==== RECORDS FOR THE TASK

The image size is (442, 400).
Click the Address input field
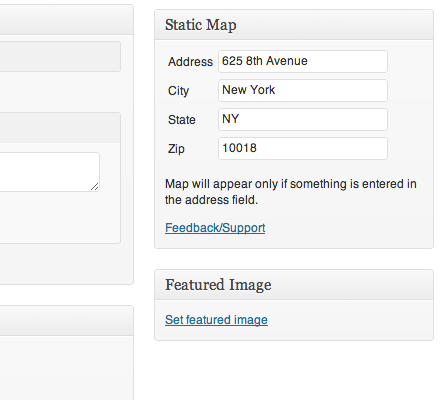(303, 61)
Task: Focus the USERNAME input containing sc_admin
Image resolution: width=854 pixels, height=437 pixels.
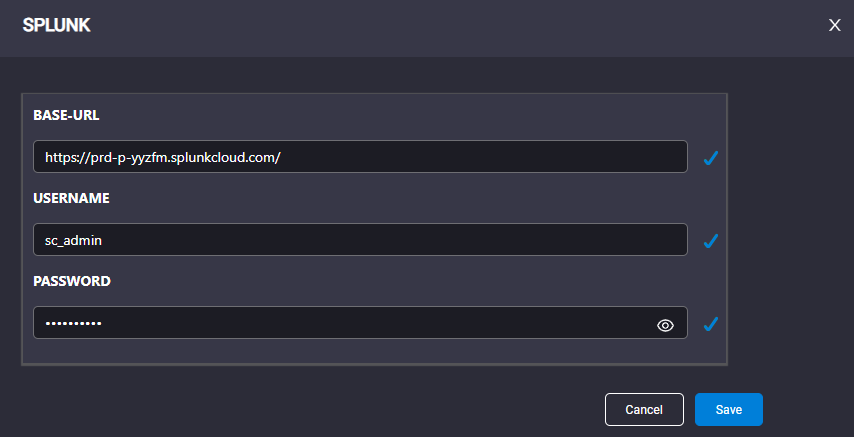Action: coord(360,240)
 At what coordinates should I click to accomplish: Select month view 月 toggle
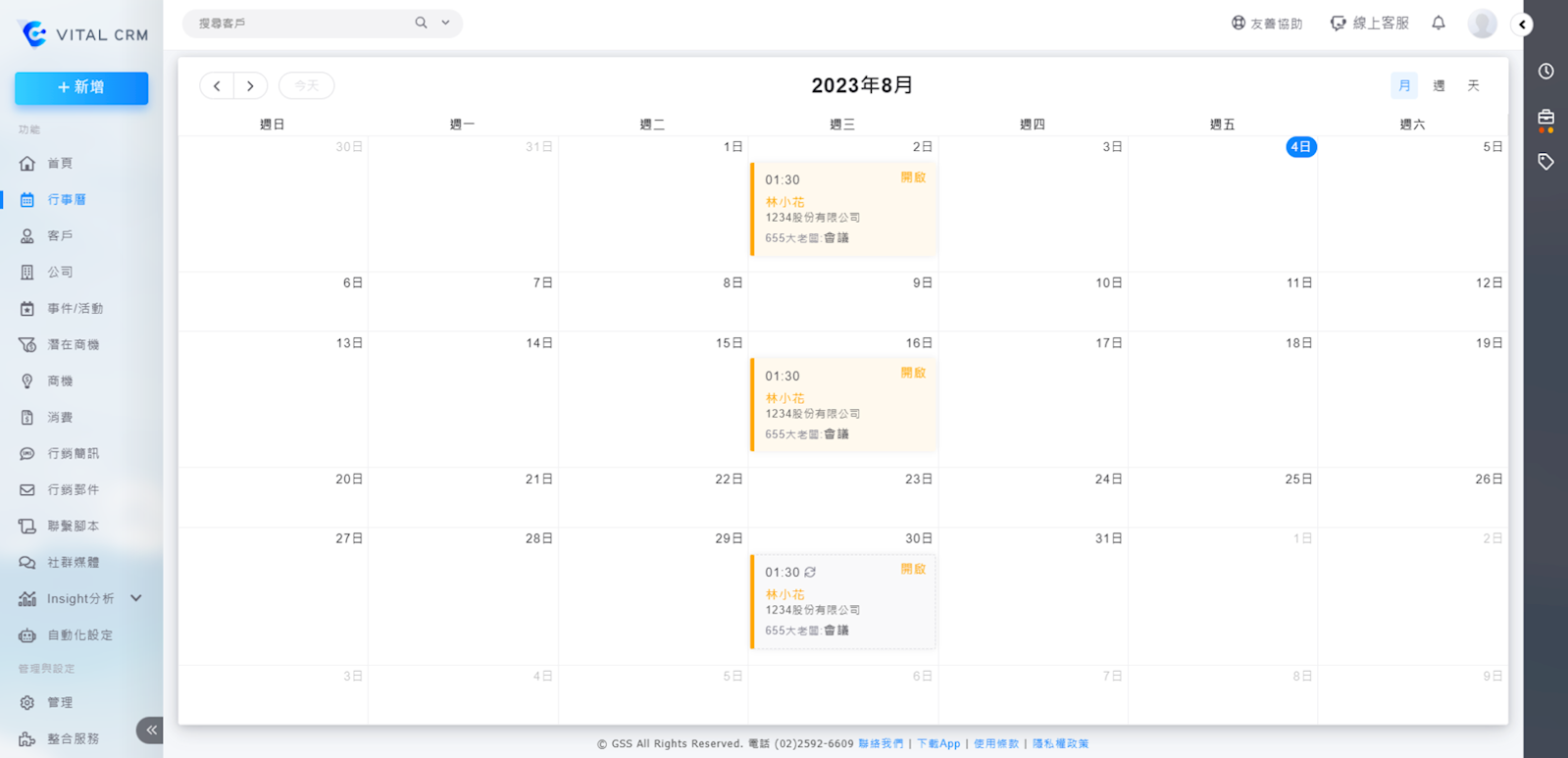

========

_TASK INSTRUCTIONS:_ Each record should be copied exactly, and each image left out.

_REPLY TO THE TASK:_
The image size is (442, 400).
Click the Address input field
(303, 61)
Task: Focus the USERNAME input containing sc_admin
Image resolution: width=854 pixels, height=437 pixels.
Action: coord(360,240)
 At what coordinates should I click to accomplish: Select month view 月 toggle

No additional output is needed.